From personal experience, I’d say health comes first. Without it, you can’t do anything. Finding a balance between work, personal life, and exercise is key.

And don’t take things personally. Learn from everyone and from everything!

  1. What’s an underrated ingredient and why?

Here in Lima, I’d say mackerel or jack mackerel. When handled and worked properly, they’re truly top-tier ingredients.

8. What’s a must-try dish from your kitchen or the one you’re proudest to have prepared?

Scallop & Rocoto Tiradito: Casma scallops over a base of avocado, smoked rocoto leche de tigre, sweet potato cracker, and beetroot powder.

Chirashi: Sushi rice base topped with assorted fish and seafood cuts, smoked yellow chili leche de tigre, cilantro oil, laiyu, and sweet potato tempura.

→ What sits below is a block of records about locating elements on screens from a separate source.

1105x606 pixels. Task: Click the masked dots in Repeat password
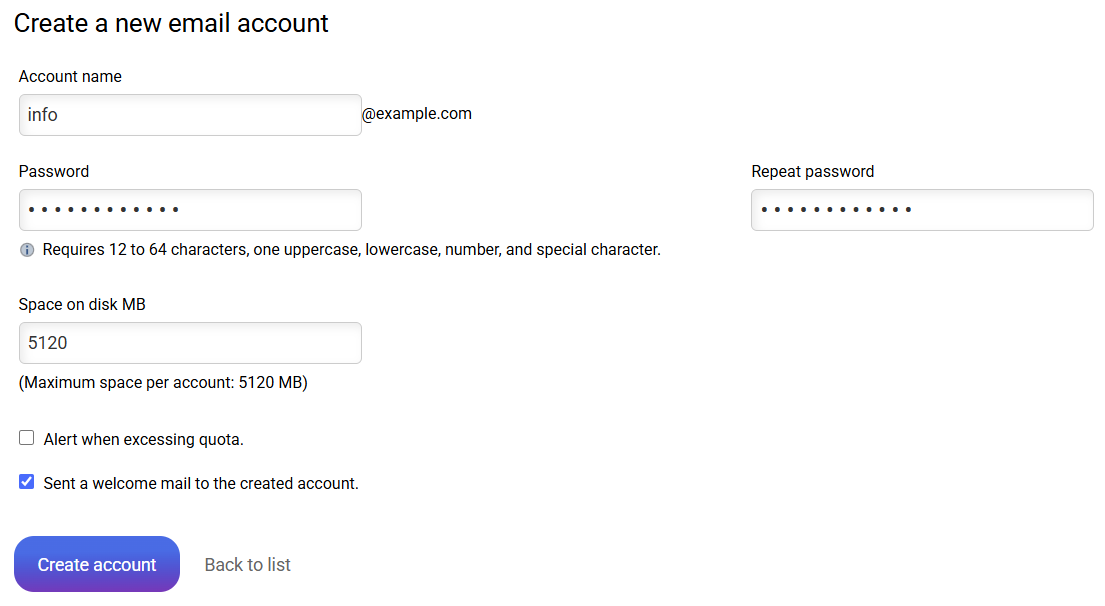tap(836, 210)
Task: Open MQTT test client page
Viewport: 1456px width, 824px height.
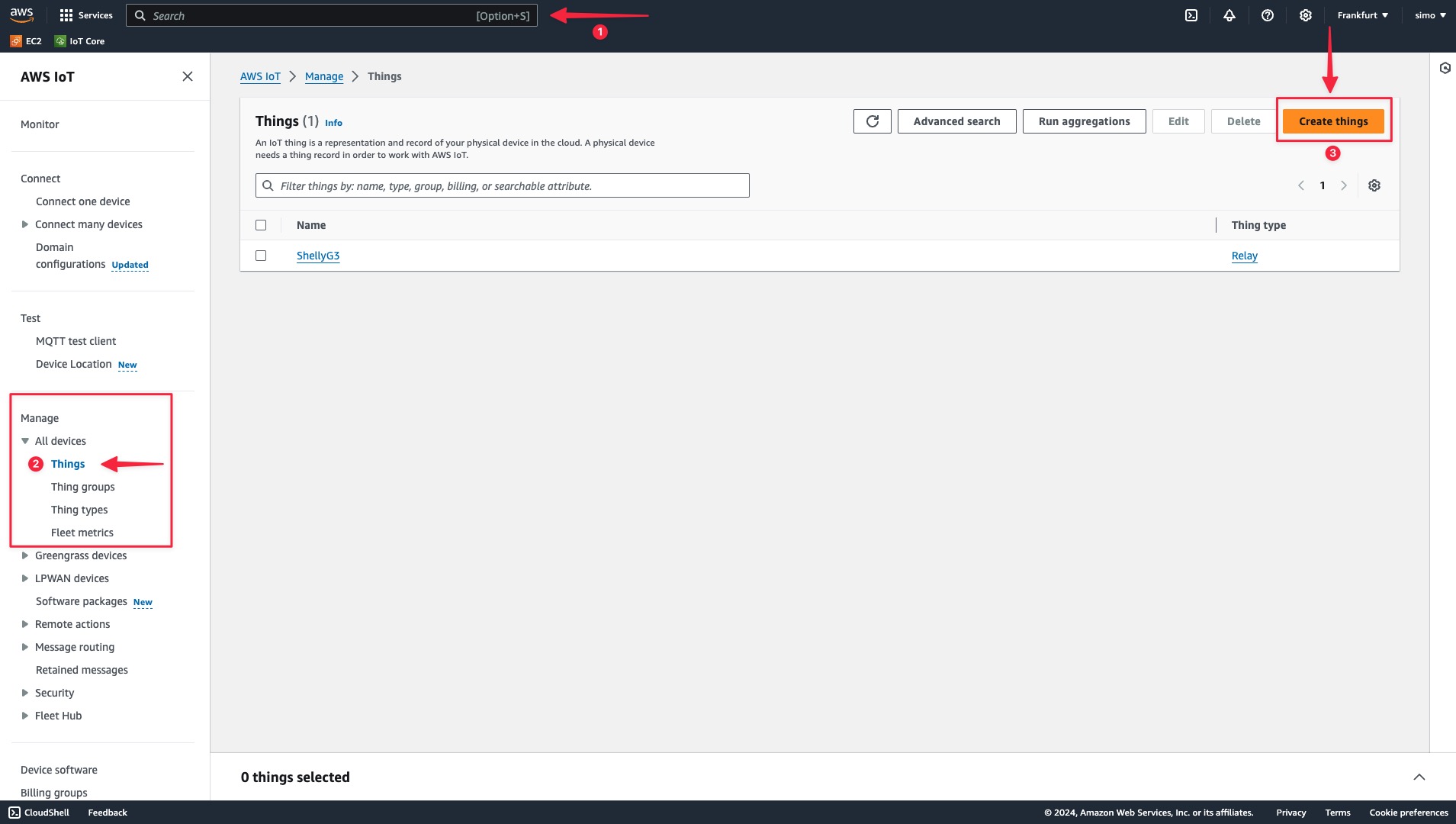Action: point(76,341)
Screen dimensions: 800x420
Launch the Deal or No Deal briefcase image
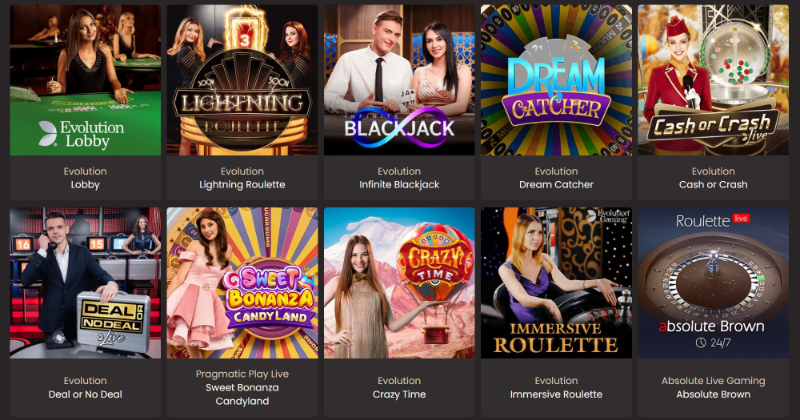tap(85, 283)
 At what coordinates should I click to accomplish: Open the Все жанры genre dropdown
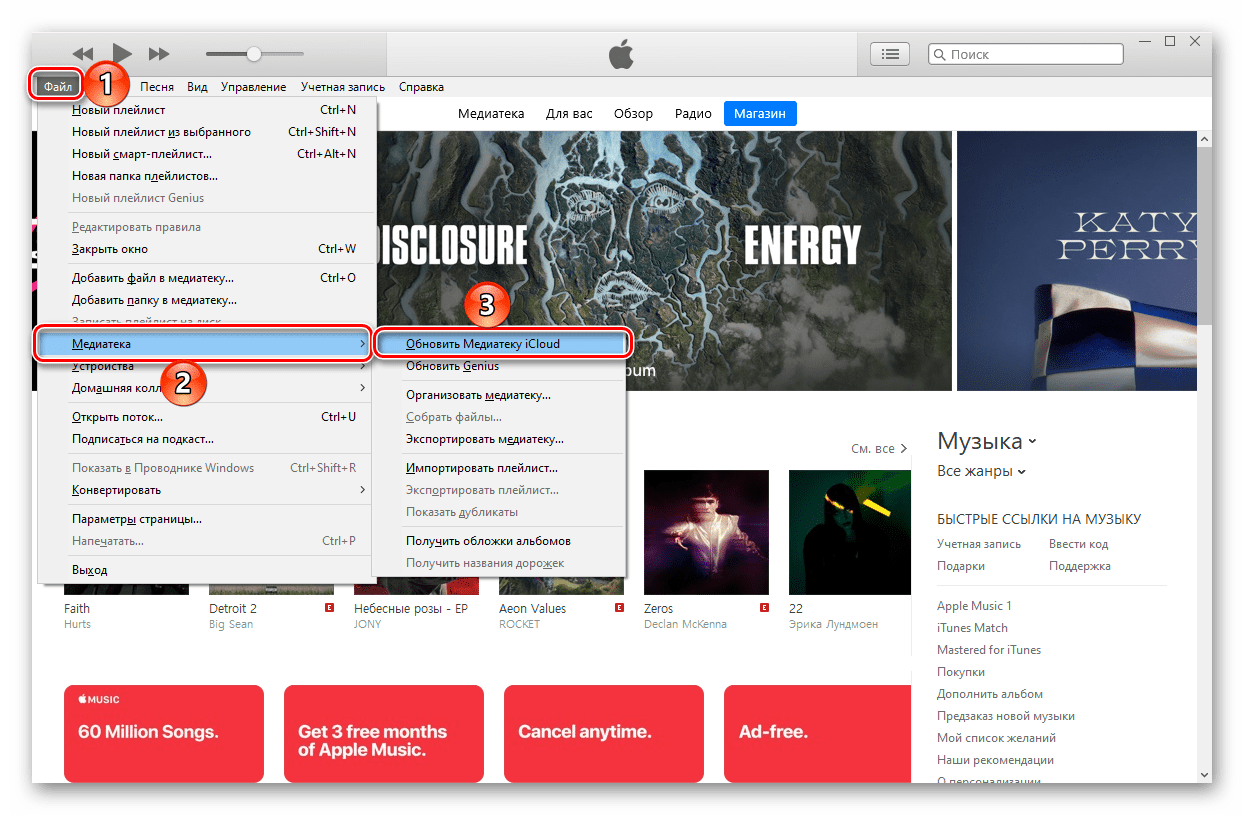pyautogui.click(x=981, y=471)
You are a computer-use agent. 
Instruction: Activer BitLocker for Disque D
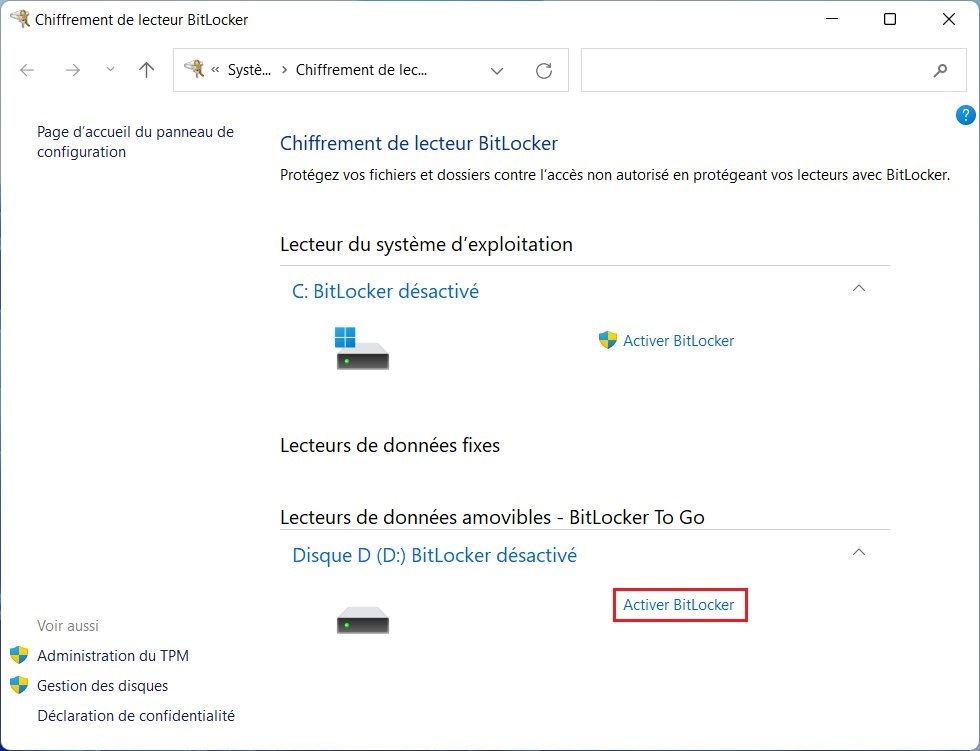pyautogui.click(x=678, y=605)
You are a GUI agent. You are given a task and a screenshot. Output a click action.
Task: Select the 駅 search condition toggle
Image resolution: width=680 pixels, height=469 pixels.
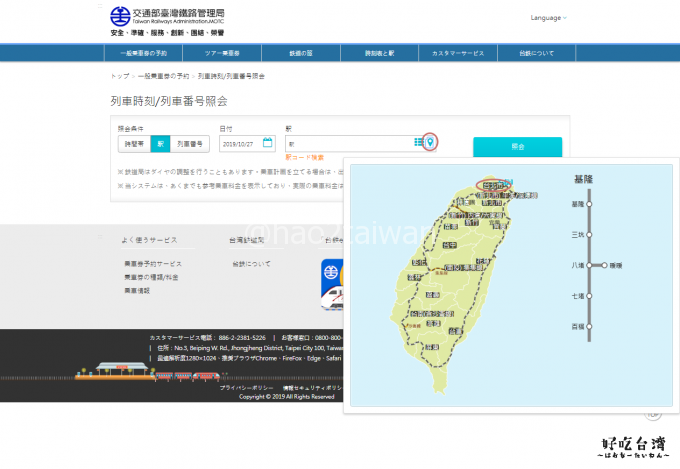pos(160,144)
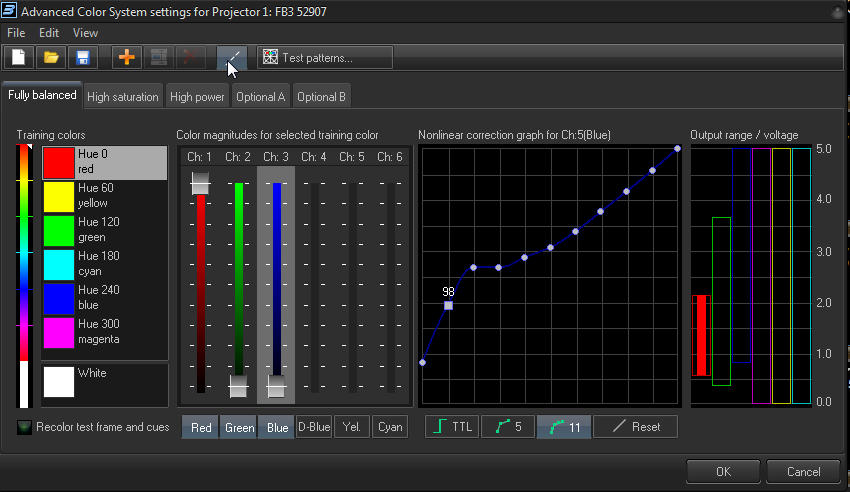The height and width of the screenshot is (492, 850).
Task: Open the Test patterns tool
Action: pyautogui.click(x=325, y=57)
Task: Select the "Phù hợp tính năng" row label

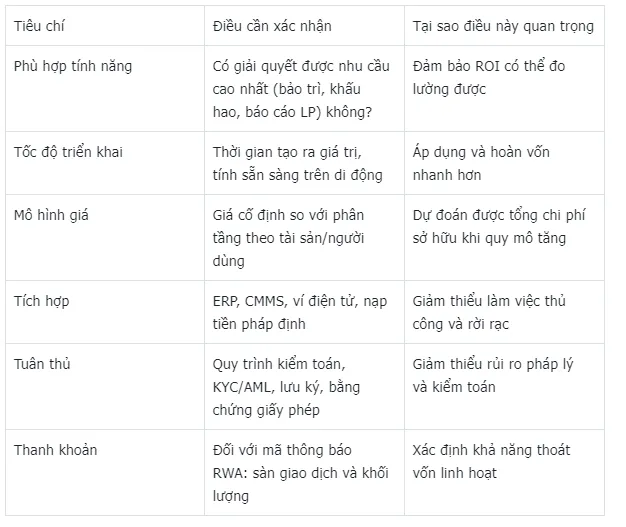Action: pyautogui.click(x=73, y=67)
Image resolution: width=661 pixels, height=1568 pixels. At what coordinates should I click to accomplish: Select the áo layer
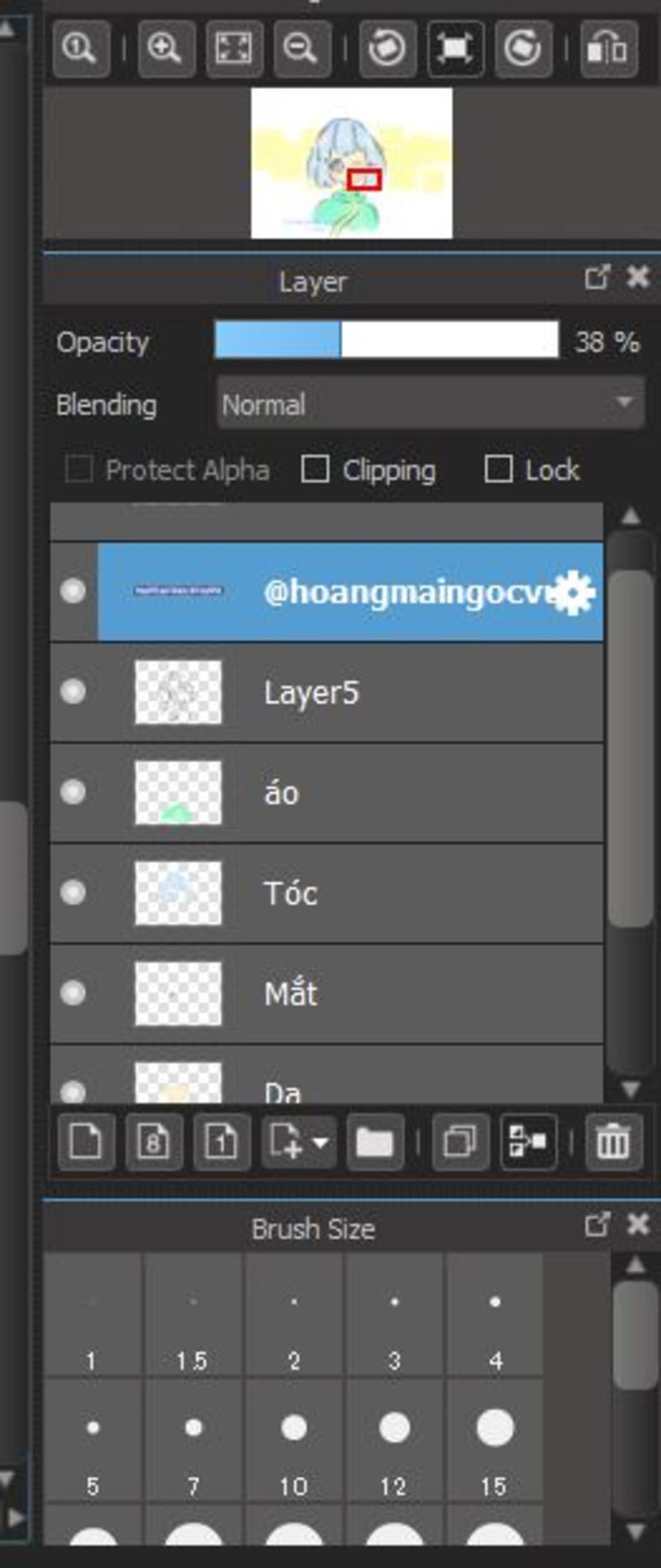[x=327, y=792]
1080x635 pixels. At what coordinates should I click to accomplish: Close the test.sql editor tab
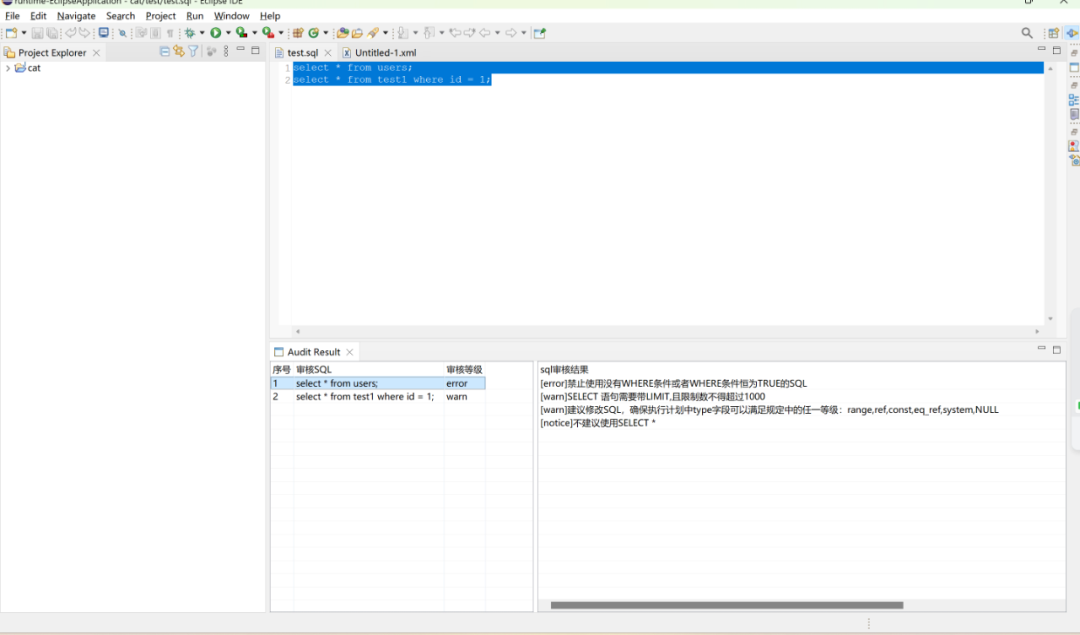click(327, 52)
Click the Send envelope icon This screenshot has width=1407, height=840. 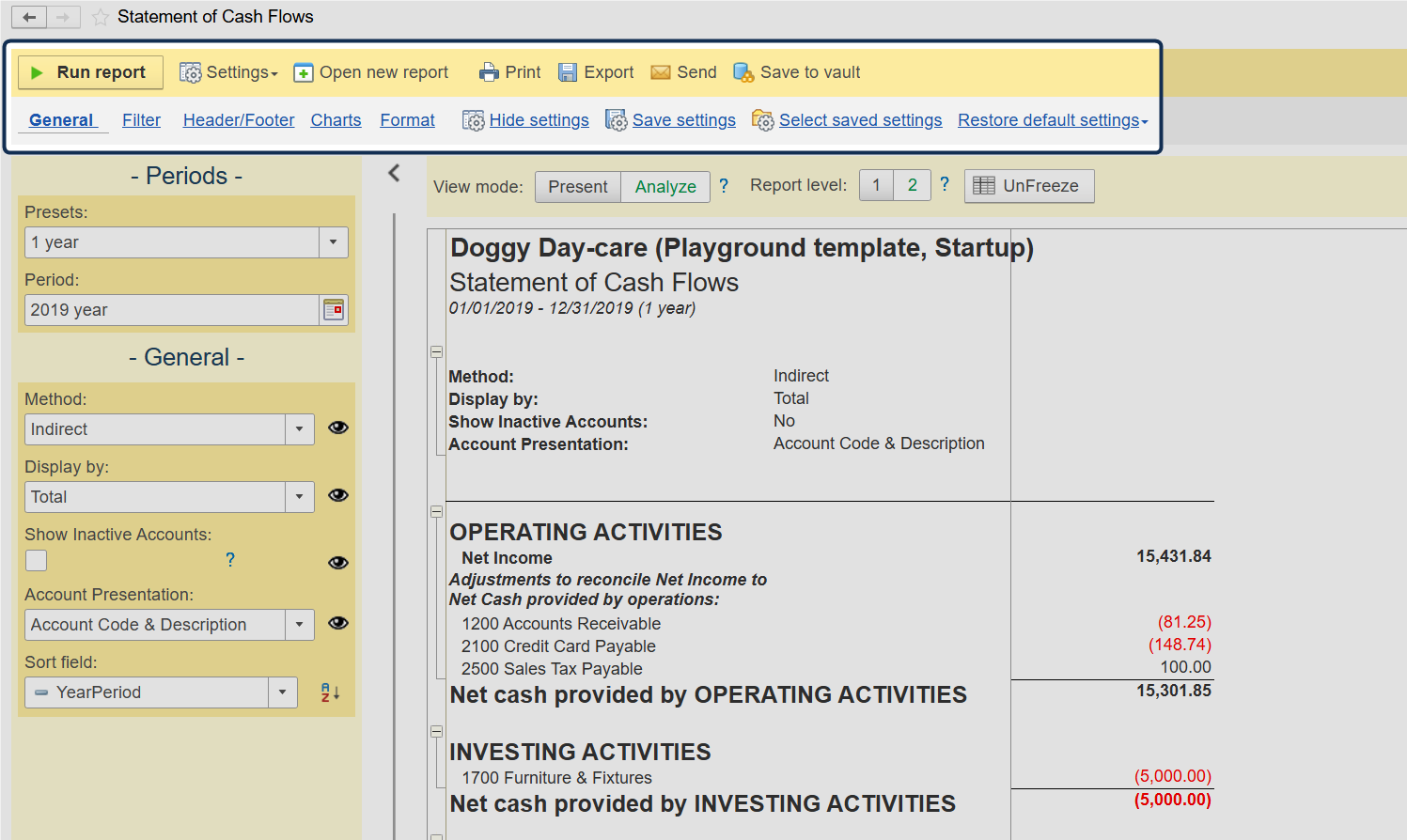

Totoyo: Catch of the day with zarandaja textures and purée, cilantro oil, dashi-based leche de tigre, and chalaquita.

Ninniku: Tuna/bonito, garlic emulsion, ponzu gel, crispy shari, and laiyu oil.

Yakiniku: Wagyu skirt steak with “sea foie” (sukudani), truffle oil, and Maras salt.

Nikumono: Low-temperature cooked beef cheek, northern Nikkei seasoning, served with squash purée, loche squash chips, and green rice with batayaki.

Sudado: Crispy catch of the day (Matsukasa-yaki), mashed yuca, northern-style sudado broth, and gohan rice.

About Your City!

Lima, Peru
  1. If Anthony Bourdain or a chef came to your city, what would be the perfect tour itinerary from breakfast to dinner?

I’d take them to eat at the Jesús María market. That’s where I grew up enjoying great ceviche. I’d also take them to my aunt Nancy’s chifa so they can try Peruvian Chinese food. And I’d bring them to Shizen to experience the flavors of northern Nikkei cuisine. Honestly, I’d take them to as many restaurants as possible.